Osmoregulation is important for the growth, development, and adaptation of plants to environmental changes [33]. Soluble proteins are key components of osmoregulation [34]. Proline is a major organic osmoregulator in plants with various functions, such as osmoregulation, protein structure stabilization, and ROS scavenging under salt stress [35]. Previous studies on wheat and rice showed that proline accumulation was positively correlated with salt tolerance in plants [36]. In this experiment, the proline content of celery germplasm was significantly higher after salt stress treatment compared with that before treatment, while the soluble protein content decreased significantly. In contrast, the salt-tolerant varieties showed a greater increase in proline content while experiencing a relatively small decrease in soluble protein compared with the sensitive varieties. These results suggest that salt-tolerant varieties can maintain osmoregulatory capacity under salt stress by enhancing the activities of ROS-related enzymes and accumulating osmoregulatory substances, thus maintaining the integrity of leaf cell membranes to ensure relatively stable plant growth.

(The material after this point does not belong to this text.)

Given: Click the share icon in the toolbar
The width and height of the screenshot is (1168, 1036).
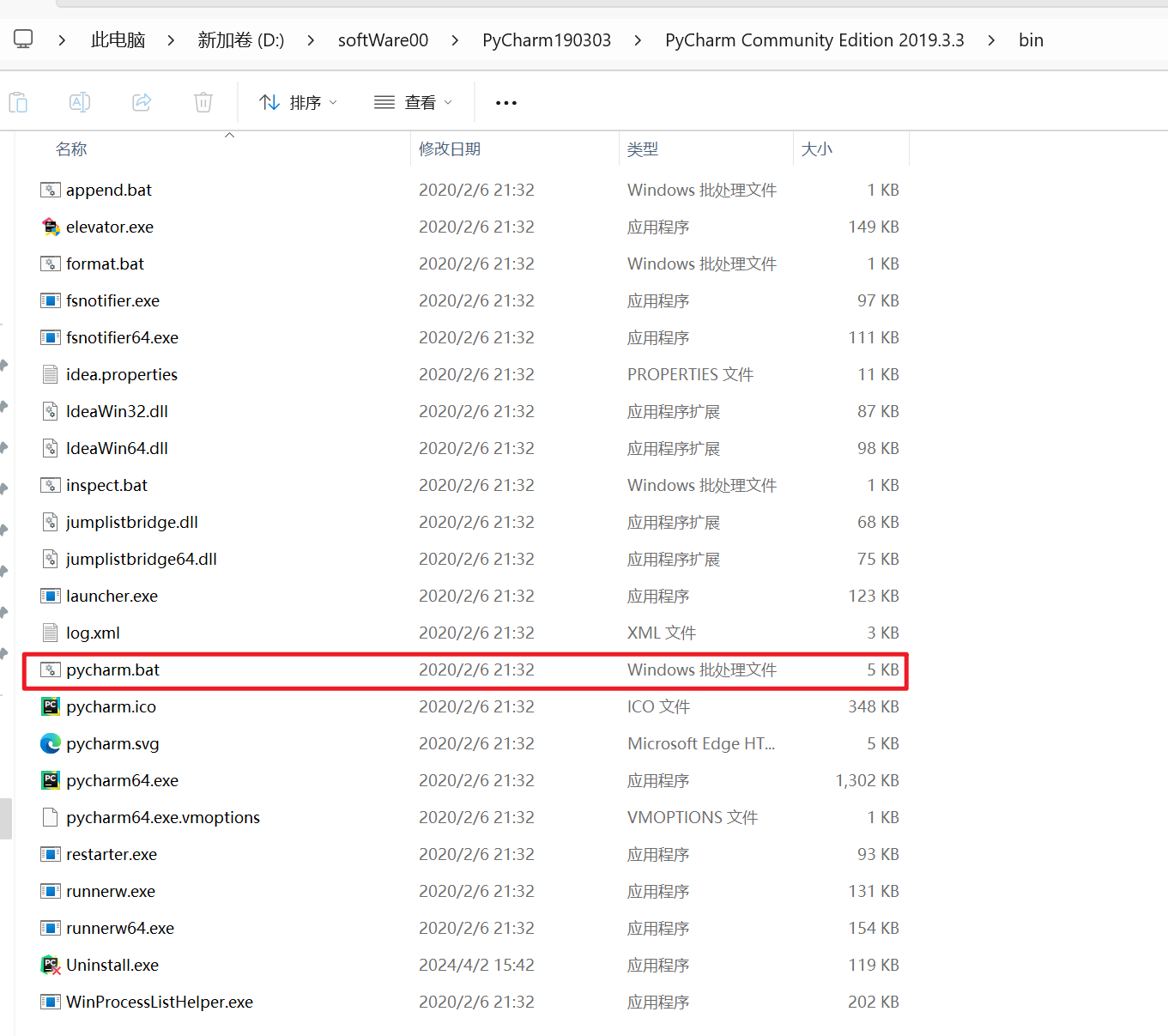Looking at the screenshot, I should pyautogui.click(x=142, y=101).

By analyzing each index, it was found that the salt tolerance evaluation of each celery germplasm was highly variable, and it was not possible to accurately screen the salt-tolerant germplasms. Therefore, a comprehensive evaluation was needed. It has been proven that the comprehensive evaluation method considers the correlation between indicators and the difference in significance among different indicators. This provides a more scientific and accurate reflection of the resistance exhibited by different varieties [37]. Zhou et al. [38] graded the salt tolerance of 20 soybean varieties by determining the emergence potential and other indices and evaluated the theoretical discriminating concentration by using cluster analysis and the subordinate function method, then classified 20 soybean varieties into three salt tolerance classes by applying cluster analysis. It was evident that the use of the salt damage index for grading salt-tolerant germplasms has a certain accuracy. Similarly, principal component analysis and the subordinate function method are relatively reliable evaluation methods for adversity tolerance evaluation. Yu et al. [39] analyzed the salt tolerance coefficients of 14 traits using salt tolerance coefficients, principal component analysis, and subordinate function analysis to screen 20 alfalfa varieties into one highly salt-tolerant, two salt-tolerant, four moderately salt-tolerant, and thirteen salt-sensitive varieties. Kanawapee et al. [40] performed a multivariate cluster analysis based on the salt tolerance scores of rice survival and the Na⁺/K⁺ ratio, which laid the foundation for screening different crop varieties. In this study, the salt tolerance of celery germplasms was analyzed using the salt damage index, principal component analysis, and affiliation function method, respectively. To comprehensively identify and evaluate the salt tolerance of celery germplasms, this study used the salt damage index, the integrated D-value of the principal component analysis, and the average affiliation function value for cluster analysis. As a result, forty celery germplasms were classified into five categories, which established a framework for the screening and classification of salt-tolerant celery germplasms.

5. Conclusions

In this study, we identified the salt tolerance of 40 celery germplasms. The salt damage index, principal component analysis, and affiliation function analysis were used for simple classification, whereas cluster analysis was employed for a more comprehensive evaluation. Finally, forty celery germplasm resources were classified into five highly salt-tolerant, seven salt-tolerant, fifteen moderately salt-tolerant, nine salt-sensitive, and four highly salt-sensitive germplasms. Among them, SHHXQ, MXKQ, XBQC, XQ, and TGCXBQ were highly salt-tolerant, while BFMSGQ, HNXQ, ZQ, and MGXQW were highly salt-sensitive germplasms. This study established a comprehensive and accurate set of methods for the identification of salt tolerance in celery, which provides a reference for the screening, evaluation, and utilization of salt-tolerant germplasms in celery.